It is yet another alliance of ideas that fiction could not have invented. The leftist vice president of Bolivia, who has never disavowed his Marxist past, is seeing eye-to-eye with a certain out-for-himself American real estate mogul with a taste for gold-plated everything.


Writing for America Economia, Álvaro García Linera has penned a kind of manifesto announcing the demise of the "ideology of globalization." The longtime ally of Bolivian President Evo Morales lays out a sharply worded obituary for the idea that expanding free trade and liberalism was "the putative final destination of human aspirations." He calls this conventional wisdom of the world's political and economic establishment: "the biggest ideological trickery of recent centuries."


Both the Brexit and Donald Trump victories, García Linera concludes, were just the outward proof that globalization's glory days were over. "Trump is not the free market's executioner, but a coroner appointed to quietly confirm its demise." Agree with him or otherwise, the essay is well worth a read, and we have it here in English.

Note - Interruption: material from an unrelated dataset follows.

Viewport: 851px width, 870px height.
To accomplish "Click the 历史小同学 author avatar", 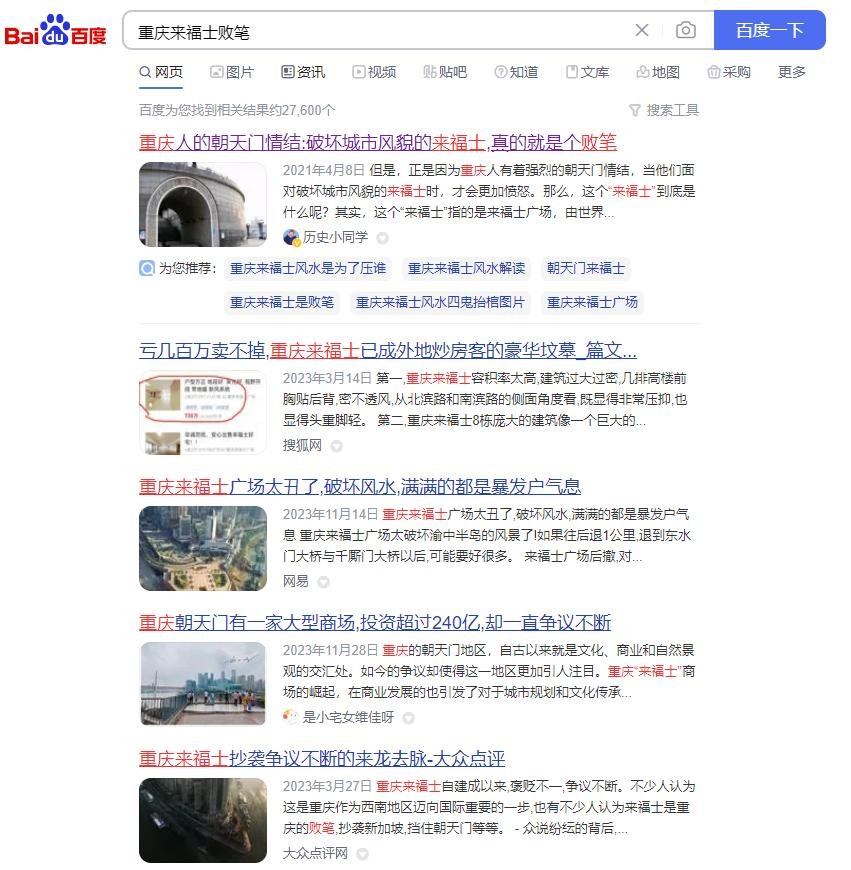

Agree with him or otherwise, Trump certainly cannot be ignored either. His latest — five days before his inauguration — is a joint interview late yesterday from Trump Tower with The Times of London and Germany's Bild tabloid. This round of international chest-beating also includes something that too may be identified as an idea, if not the ideology, that could define Trump's presidency, both at home and abroad. And it walks hand-in-hand with García Linera's manifesto. Responding to the Brexit vote, Trump concludes, "Countries want their own identity." Of course, how those identities are defined — and how to avoid conflict between inward-looking nations — is another question.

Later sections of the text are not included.